[OpenPower-Firmware] HDAT documentation

Stewart Smith stewart at flamingspork.com
Sun May 23 07:28:15 AEST 2021


On Fri, May 21, 2021, at 10:58 AM, Krystian Hebel wrote:
> On 20.05.2021 17:29, Stewart Smith wrote:
> > On Thu, May 20, 2021, at 8:09 AM, Krystian Hebel wrote:
> >> Hi,
> >>
> >> We are working on coreboot support for POWER9.
> >> Recently we have achieved the milestone where we could initialize the
> >> memory on the Talos II platform and start the coreboot ramstage phase [1].
> > Oh, that's really cool!
> >
> > I'd love to know more and any thoughts on getting it going on a Blackbird.
> 
> First we have to finish work on Talos, then we'll see. Given that Blackbird
> is by design using one CPU and what we did so far is "only" RAM 
> initialization
> it may even be better supported by the current state of code than Talos,
> unless there are more subtle differences in hardware. Unfortunately, we
> don't have access to that platform so we have no way of testing.

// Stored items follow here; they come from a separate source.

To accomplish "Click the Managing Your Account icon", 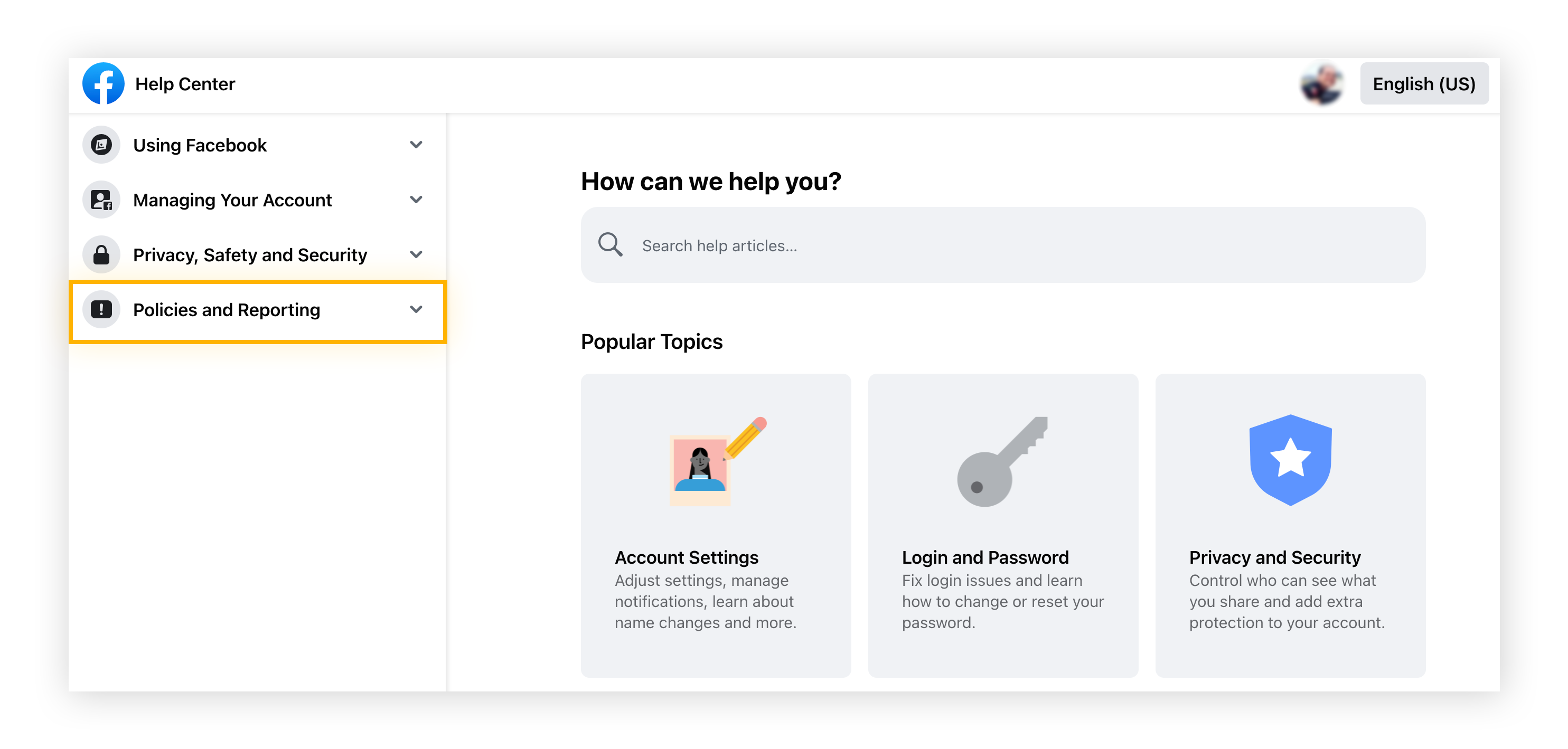I will [x=101, y=200].
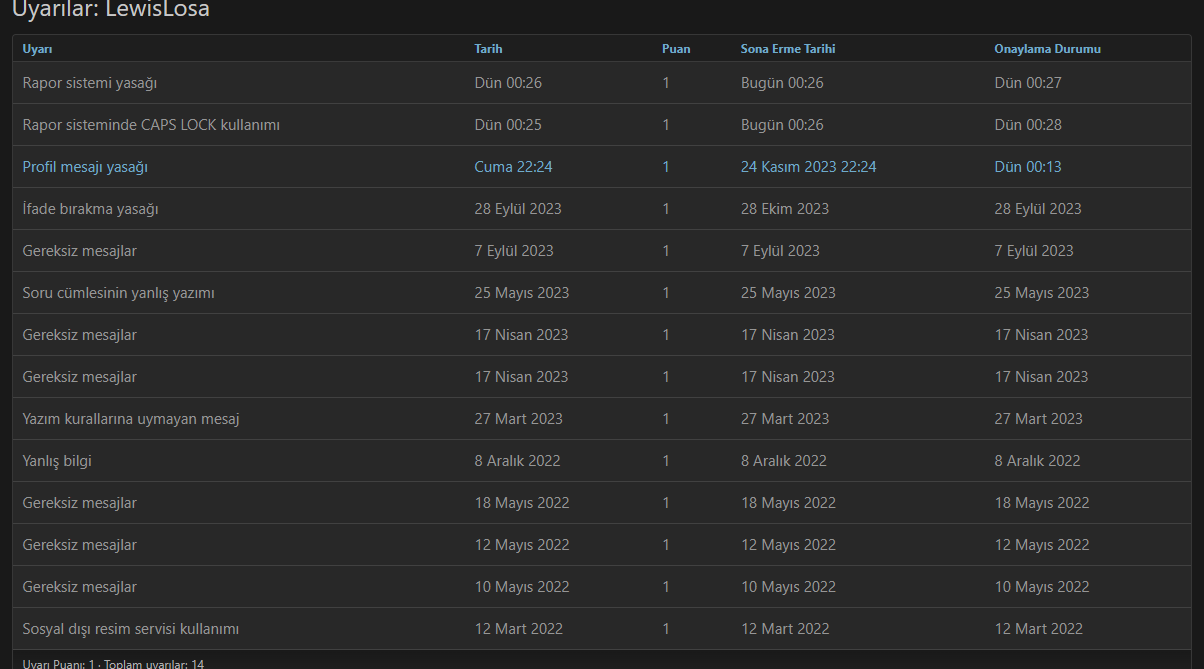Open the 'İfade bırakma yasağı' warning
Screen dimensions: 1204x669
click(x=91, y=209)
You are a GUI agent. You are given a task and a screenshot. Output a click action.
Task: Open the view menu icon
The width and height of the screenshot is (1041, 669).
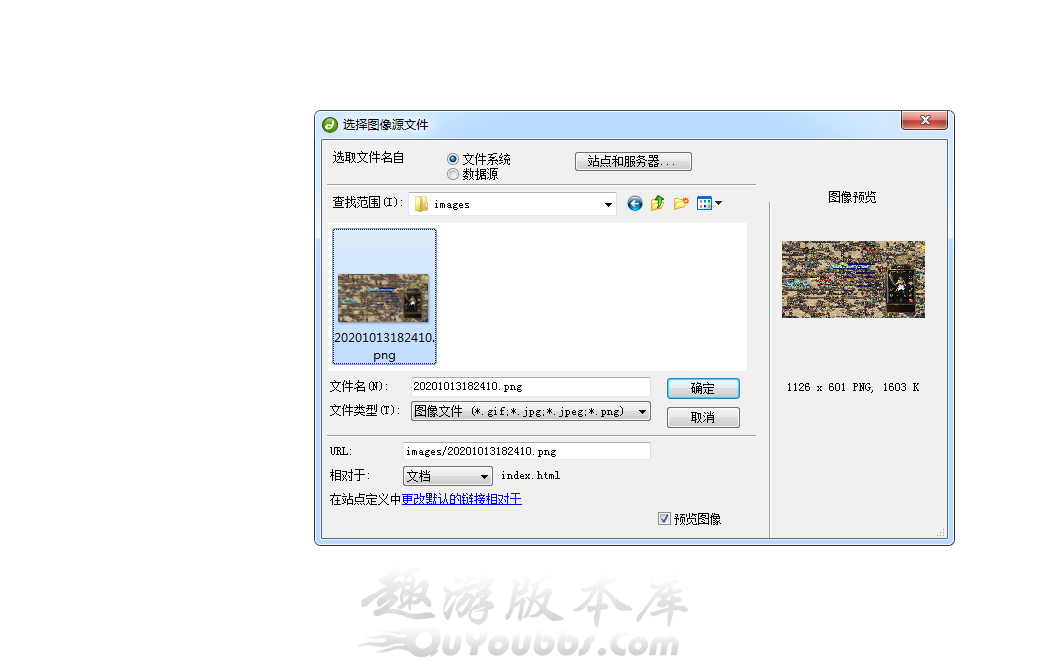pyautogui.click(x=708, y=204)
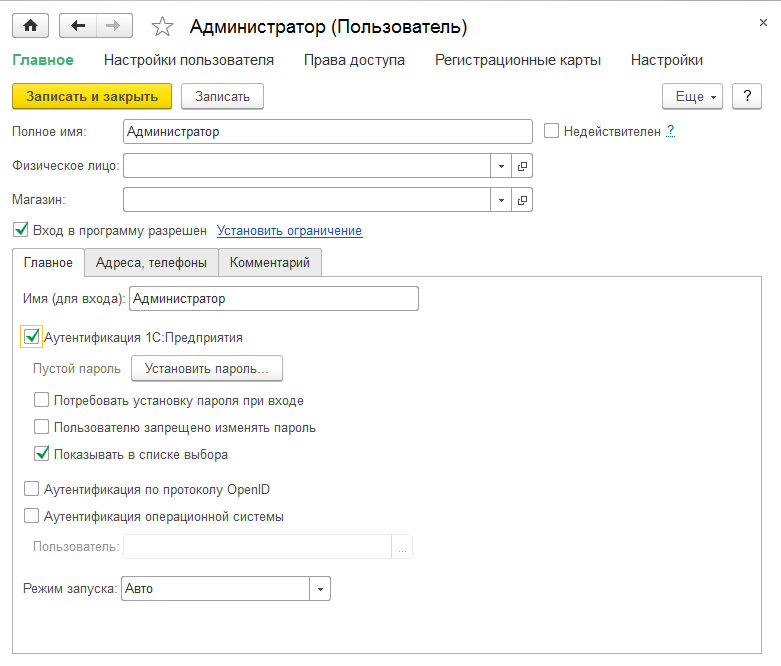This screenshot has height=666, width=781.
Task: Click the Недействителен help question link
Action: (670, 130)
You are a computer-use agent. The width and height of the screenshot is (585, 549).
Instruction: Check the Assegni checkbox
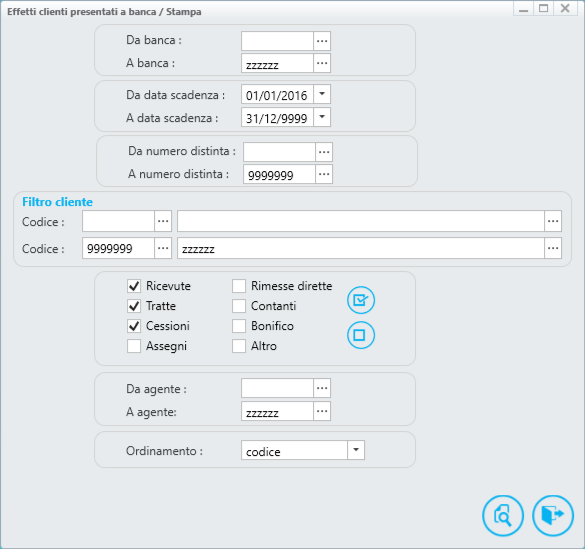pos(134,346)
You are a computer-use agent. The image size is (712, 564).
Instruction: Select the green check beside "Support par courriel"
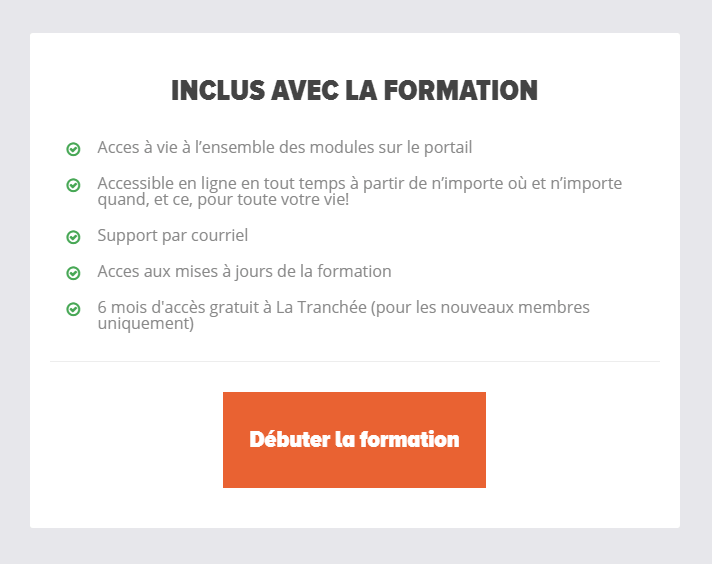(x=73, y=237)
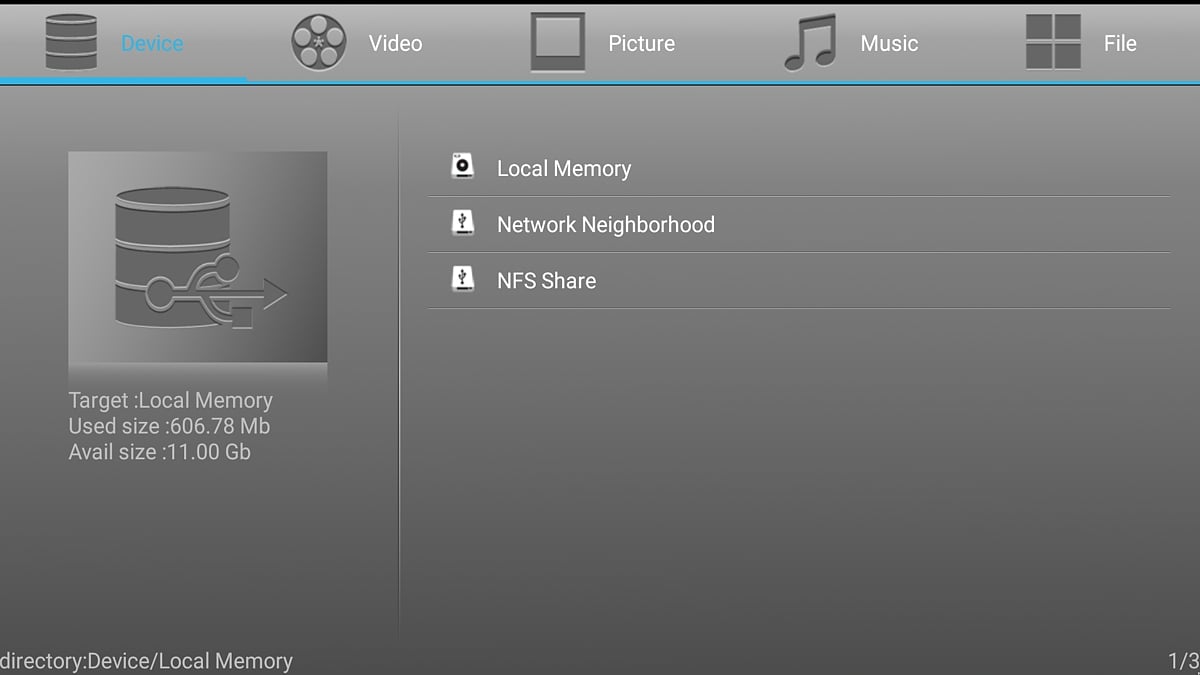Viewport: 1200px width, 675px height.
Task: Click the Local Memory disk icon
Action: click(x=462, y=166)
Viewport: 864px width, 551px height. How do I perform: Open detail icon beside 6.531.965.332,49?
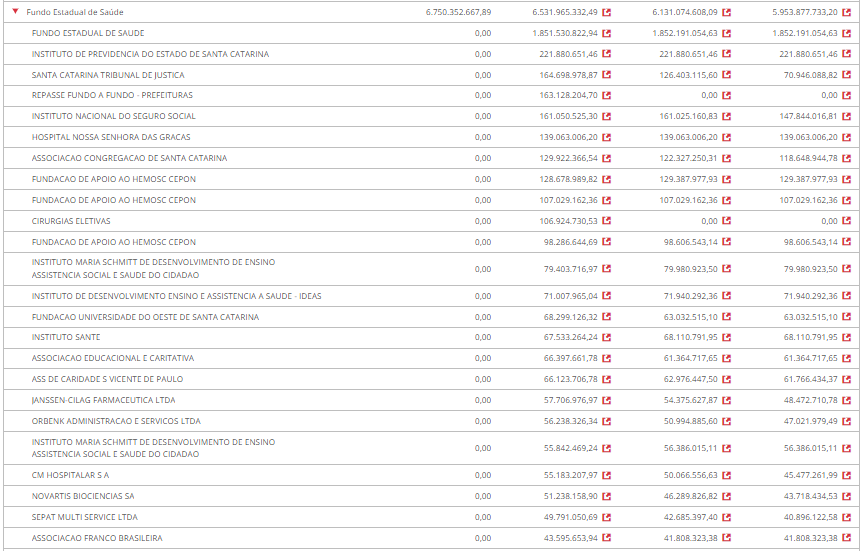tap(607, 12)
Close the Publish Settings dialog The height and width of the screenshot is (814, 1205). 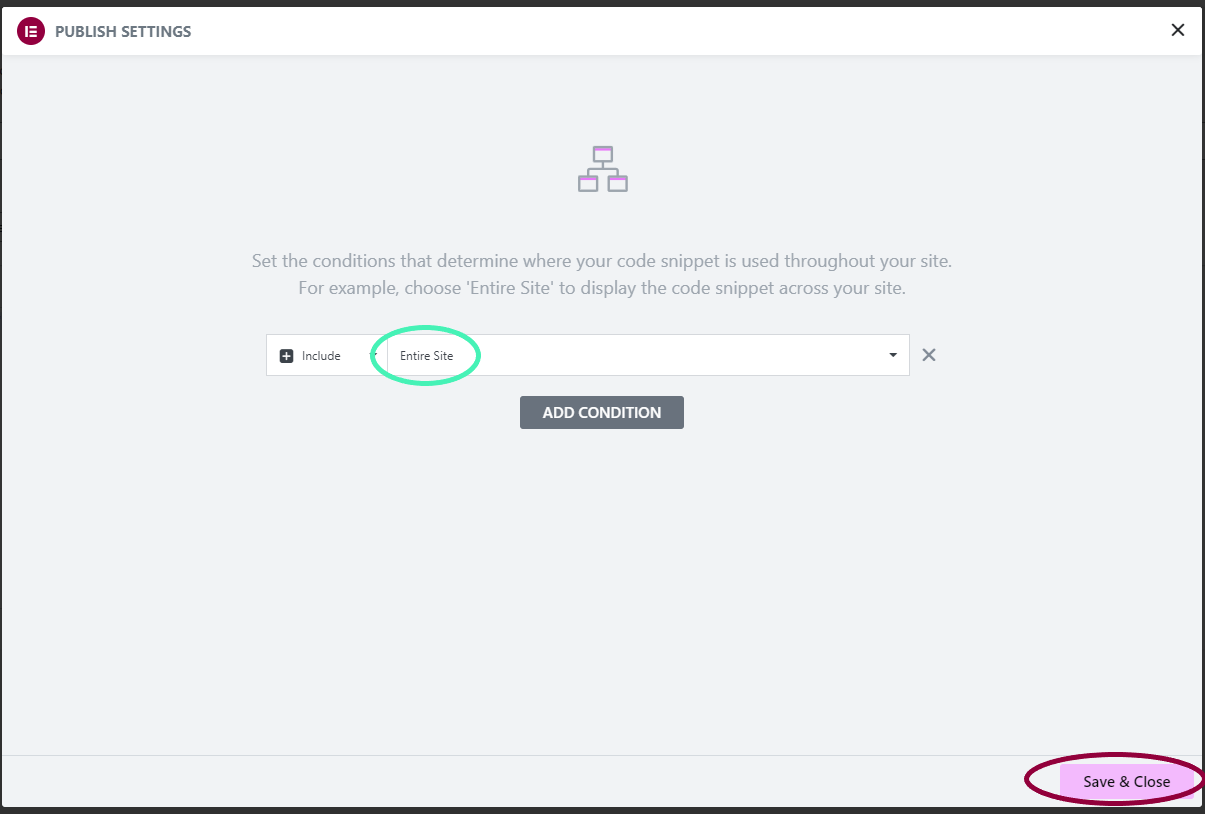pyautogui.click(x=1178, y=30)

I'd be tempted to give it a try on mine tbh. Keeping the SBE code/entry-point?


> >> What we would like to achieve next is to start skiboot from coreboot.
> >>
> >> We can see that there is this HDAT interface between Hostboot and skiboot
> >> [2] which we probably would need to reimplement.
> >>
> >> Sadly, the documentation says that "The HDAT specification is currently
> >> not public.".
> >> Any idea why is that? Can we get some more information about
> >> the HDAT somewhere (apart from reading the Hostboot code)?
> > I have even better news: skiboot will *happily* take Device Tree instead.
> >
> > I'd solidly recommend just producing a dtb Device Tree blob for skiboot. It'll save you significant pain.
> That is great news! There is support for Device Tree for Arm in coreboot.
> I'm not sure how much of it is actually implemented, coreboot tends to
> keep code base as small as possible, but this is still better than nothing.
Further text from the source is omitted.